Please output the data below exactly as given, starting at its first line and stopping after the line that contains "Viewport: 1568px width, 676px height.".

### Material to process
☆ ☆ ☆ ☆

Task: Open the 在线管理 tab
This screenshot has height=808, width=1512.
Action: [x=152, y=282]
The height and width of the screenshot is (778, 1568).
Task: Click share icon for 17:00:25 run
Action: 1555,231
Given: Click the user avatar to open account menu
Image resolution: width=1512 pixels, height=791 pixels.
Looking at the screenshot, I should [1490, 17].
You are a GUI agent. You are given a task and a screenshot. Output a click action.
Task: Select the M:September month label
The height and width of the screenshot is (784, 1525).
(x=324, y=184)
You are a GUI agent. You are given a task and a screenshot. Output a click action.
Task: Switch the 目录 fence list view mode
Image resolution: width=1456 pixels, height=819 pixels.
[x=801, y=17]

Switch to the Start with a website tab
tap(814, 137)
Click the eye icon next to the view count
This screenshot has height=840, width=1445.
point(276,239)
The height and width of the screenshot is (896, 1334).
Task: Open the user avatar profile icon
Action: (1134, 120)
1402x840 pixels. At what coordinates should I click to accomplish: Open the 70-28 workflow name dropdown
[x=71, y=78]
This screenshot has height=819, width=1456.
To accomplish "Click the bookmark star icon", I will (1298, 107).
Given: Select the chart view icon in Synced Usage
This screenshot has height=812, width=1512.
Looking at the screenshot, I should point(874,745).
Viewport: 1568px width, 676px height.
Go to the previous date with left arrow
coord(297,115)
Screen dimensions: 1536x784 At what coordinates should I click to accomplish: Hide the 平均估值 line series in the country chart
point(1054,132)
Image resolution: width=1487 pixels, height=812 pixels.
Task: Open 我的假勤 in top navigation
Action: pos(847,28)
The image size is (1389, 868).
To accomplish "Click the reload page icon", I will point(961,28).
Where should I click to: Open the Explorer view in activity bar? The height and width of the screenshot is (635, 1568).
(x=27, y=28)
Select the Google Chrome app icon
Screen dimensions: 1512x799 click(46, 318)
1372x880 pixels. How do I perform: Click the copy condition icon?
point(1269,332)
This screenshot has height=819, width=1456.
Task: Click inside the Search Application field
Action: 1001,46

☆ ☆ ☆ ☆

### Exercise result
Task: Open the 在线管理 tab
This screenshot has height=808, width=1512.
Action: [x=152, y=282]
The height and width of the screenshot is (778, 1568).
Task: Click share icon for 17:00:25 run
Action: 1555,231
Given: Click the user avatar to open account menu
Image resolution: width=1512 pixels, height=791 pixels.
Looking at the screenshot, I should [1490, 17].
You are a GUI agent. You are given a task and a screenshot. Output a click action.
Task: Select the M:September month label
The height and width of the screenshot is (784, 1525).
(x=324, y=184)
You are a GUI agent. You are given a task and a screenshot. Output a click action.
Task: Switch the 目录 fence list view mode
Image resolution: width=1456 pixels, height=819 pixels.
[x=801, y=17]

Switch to the Start with a website tab
tap(814, 137)
Click the eye icon next to the view count
This screenshot has height=840, width=1445.
point(276,239)
The height and width of the screenshot is (896, 1334).
Task: Open the user avatar profile icon
Action: (1134, 120)
1402x840 pixels. At what coordinates should I click to accomplish: Open the 70-28 workflow name dropdown
[x=71, y=78]
This screenshot has height=819, width=1456.
To accomplish "Click the bookmark star icon", I will (1298, 107).
Given: Select the chart view icon in Synced Usage
This screenshot has height=812, width=1512.
Looking at the screenshot, I should point(874,745).
Viewport: 1568px width, 676px height.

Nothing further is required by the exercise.